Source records
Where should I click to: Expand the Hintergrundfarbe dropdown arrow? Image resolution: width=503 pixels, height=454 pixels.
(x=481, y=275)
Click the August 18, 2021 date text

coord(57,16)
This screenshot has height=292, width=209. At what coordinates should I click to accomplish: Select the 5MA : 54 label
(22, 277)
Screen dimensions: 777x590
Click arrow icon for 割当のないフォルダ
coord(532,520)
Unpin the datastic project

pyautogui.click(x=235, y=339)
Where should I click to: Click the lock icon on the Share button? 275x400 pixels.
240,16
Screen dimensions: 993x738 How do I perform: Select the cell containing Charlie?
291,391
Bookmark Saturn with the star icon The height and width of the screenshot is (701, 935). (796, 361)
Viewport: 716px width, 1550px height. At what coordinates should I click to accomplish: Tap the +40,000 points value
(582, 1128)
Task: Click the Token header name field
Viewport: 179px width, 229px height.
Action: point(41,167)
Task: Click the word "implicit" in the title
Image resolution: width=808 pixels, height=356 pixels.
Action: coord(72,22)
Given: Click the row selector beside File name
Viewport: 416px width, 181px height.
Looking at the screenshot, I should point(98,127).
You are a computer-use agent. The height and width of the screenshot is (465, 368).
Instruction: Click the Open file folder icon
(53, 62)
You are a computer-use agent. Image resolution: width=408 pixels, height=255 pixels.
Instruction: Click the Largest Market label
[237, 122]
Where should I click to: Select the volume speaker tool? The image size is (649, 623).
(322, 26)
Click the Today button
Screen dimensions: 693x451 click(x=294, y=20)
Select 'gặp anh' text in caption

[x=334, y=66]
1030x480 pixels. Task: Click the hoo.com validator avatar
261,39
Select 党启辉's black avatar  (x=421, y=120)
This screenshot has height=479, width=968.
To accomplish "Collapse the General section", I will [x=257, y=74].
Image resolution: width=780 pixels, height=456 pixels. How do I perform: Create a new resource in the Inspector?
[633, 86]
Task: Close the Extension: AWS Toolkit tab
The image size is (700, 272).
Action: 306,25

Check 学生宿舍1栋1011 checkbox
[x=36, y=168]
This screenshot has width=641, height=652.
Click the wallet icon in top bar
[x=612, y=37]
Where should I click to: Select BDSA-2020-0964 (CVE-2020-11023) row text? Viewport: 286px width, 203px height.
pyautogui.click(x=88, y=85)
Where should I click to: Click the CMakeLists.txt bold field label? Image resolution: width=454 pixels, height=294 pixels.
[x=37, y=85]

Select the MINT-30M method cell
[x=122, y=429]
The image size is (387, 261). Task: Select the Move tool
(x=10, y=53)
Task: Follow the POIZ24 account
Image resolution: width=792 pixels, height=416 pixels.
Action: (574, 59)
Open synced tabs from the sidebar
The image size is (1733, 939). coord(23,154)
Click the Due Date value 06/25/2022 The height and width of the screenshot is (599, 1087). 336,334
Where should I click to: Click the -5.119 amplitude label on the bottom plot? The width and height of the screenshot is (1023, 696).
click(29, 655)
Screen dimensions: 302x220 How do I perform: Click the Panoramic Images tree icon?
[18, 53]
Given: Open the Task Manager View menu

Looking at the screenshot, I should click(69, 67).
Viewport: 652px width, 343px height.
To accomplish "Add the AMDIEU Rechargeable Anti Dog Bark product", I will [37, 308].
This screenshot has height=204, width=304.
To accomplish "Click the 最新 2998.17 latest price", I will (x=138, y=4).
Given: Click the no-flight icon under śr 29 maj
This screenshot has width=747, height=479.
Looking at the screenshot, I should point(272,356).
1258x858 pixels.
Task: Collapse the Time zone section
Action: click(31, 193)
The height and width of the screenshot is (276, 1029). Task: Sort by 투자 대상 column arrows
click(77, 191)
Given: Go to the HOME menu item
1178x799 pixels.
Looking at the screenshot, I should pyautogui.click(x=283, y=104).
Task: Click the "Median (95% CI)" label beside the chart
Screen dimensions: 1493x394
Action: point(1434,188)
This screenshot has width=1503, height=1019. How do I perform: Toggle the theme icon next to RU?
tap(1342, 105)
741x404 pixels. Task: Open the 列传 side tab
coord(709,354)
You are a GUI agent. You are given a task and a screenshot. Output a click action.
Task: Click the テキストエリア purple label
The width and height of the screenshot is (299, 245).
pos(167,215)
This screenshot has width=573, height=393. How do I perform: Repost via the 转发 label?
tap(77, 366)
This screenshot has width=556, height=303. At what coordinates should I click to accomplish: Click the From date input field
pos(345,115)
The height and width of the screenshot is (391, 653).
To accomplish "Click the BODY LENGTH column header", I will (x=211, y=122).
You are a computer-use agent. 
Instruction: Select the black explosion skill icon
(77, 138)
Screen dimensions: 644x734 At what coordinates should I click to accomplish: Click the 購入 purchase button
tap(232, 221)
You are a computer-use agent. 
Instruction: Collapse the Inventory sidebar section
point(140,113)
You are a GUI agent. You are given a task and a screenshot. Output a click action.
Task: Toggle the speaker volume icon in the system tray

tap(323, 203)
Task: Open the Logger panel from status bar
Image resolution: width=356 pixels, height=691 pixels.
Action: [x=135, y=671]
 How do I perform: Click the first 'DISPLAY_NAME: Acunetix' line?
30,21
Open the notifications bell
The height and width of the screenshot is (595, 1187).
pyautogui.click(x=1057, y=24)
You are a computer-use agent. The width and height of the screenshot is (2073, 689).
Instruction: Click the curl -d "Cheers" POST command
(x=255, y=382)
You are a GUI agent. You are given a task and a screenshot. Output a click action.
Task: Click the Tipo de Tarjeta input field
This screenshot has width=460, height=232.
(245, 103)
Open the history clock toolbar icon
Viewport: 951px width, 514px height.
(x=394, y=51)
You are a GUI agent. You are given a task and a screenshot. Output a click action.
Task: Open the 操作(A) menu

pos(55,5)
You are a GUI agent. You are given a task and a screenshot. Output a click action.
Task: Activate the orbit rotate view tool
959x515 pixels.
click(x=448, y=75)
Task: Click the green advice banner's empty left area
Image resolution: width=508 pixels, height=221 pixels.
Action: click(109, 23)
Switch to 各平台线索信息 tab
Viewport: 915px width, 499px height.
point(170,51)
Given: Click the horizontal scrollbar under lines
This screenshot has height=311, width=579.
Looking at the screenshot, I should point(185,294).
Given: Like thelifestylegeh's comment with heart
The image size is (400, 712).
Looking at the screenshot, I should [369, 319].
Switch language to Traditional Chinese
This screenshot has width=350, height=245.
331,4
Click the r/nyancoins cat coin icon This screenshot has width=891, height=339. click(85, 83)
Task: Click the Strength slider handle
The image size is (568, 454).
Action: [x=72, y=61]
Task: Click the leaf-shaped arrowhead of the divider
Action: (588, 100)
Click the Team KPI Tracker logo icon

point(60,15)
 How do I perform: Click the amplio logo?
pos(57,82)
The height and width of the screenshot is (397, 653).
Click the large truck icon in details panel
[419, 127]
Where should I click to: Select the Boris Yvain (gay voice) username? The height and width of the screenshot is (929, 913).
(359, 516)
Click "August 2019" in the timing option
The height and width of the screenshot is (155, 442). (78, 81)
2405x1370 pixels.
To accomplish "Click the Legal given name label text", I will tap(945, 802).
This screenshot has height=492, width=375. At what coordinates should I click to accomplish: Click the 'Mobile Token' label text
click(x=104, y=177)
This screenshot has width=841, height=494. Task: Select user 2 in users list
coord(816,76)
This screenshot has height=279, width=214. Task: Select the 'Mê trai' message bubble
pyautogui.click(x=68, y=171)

_What this task involves_:
In the records above, find the line containing "The image size is (568, 454)." and print it and every later line exactly, through the last one.

_Written solution_:
The image size is (568, 454).
Action: [x=72, y=61]
Task: Click the leaf-shaped arrowhead of the divider
Action: (588, 100)
Click the Team KPI Tracker logo icon

point(60,15)
 How do I perform: Click the amplio logo?
pos(57,82)
The height and width of the screenshot is (397, 653).
Click the large truck icon in details panel
[419, 127]
Where should I click to: Select the Boris Yvain (gay voice) username? The height and width of the screenshot is (929, 913).
(359, 516)
Click "August 2019" in the timing option
The height and width of the screenshot is (155, 442). (78, 81)
2405x1370 pixels.
To accomplish "Click the Legal given name label text", I will tap(945, 802).
This screenshot has height=492, width=375. At what coordinates should I click to accomplish: Click the 'Mobile Token' label text
click(x=104, y=177)
This screenshot has width=841, height=494. Task: Select user 2 in users list
coord(816,76)
This screenshot has height=279, width=214. Task: Select the 'Mê trai' message bubble
pyautogui.click(x=68, y=171)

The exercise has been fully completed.